Pour moi, ce qui reste le plus difficile, c’est le rapport au cadre, à l’autorité, au respect. On traverse des bouleversements de l’éducation dans une société qui est en changement perpétuel. L’éducation que j’ai reçue et que j’ai donnée à mes enfants, c’est un peu comme une autre époque. Nos jeunes traversent cette difficulté. Lorsqu’ils sortent de leur culture africaine, ils le vivent déjà mondialement. Lorsqu’ils arrivent ici, ils sont en pleine mutation et je suis bouleversée par ce changement. Par exemple, le rapport aux moqueries, j’interviens mais, malgré la relation de confiance qui s’est établie, je suis face à de l’insolence ou de l’irrespect.

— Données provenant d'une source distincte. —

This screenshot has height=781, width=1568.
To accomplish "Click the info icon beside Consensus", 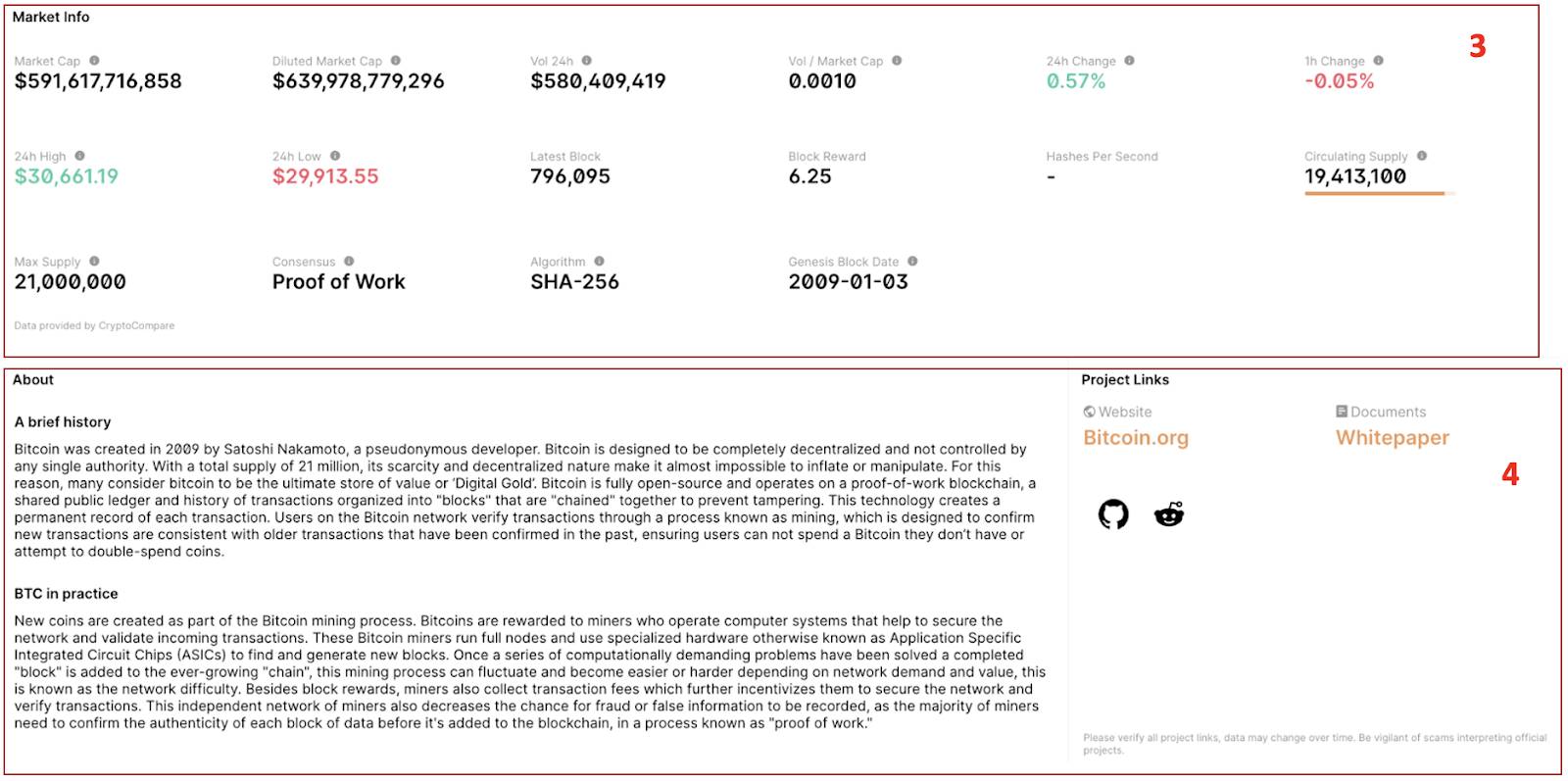I will point(349,262).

J’ai des difficultés avec ça, mais quand je recadre, d’autres jeunes viennent soutenir ma démarche et souligner qu’on respecte les aînés.
Avant, j’aurais été dans l’affrontement. Aujourd’hui, je vais plus dans la recherche de sens et je leur renvoie en miroir ce que je perçois. J’ai parfois l’impression qu’ils prennent tout le mauvais dans ce qui les entoure. Ça me fait mal. Mais je reste au poste et je continue à faire mon boulot. Je suis moins touchée car je cherche le sens. Je vois parfois de jeunes collègues prendre les choses en pleine face. J’ai appris à esquiver, tout en ne renonçant pas. Je reprends les choses dans une force tranquille et je fais face sans me braquer. (A., 56 ans, éducatrice)
15Certains jeunes arrivent directement de zones en guerre avec des traumas très importants. Ils sont alors porteurs d’histoires lourdes et pénibles qu’il va falloir traverser professionnellement. Le travailleur social est aux prises avec son propre rapport à la souffrance, à la douleur, à l’indicible. Il doit apprendre à trouver la juste distance, à ne pas projeter sur le jeune ses propres besoins ou ses modes de fonctionnement.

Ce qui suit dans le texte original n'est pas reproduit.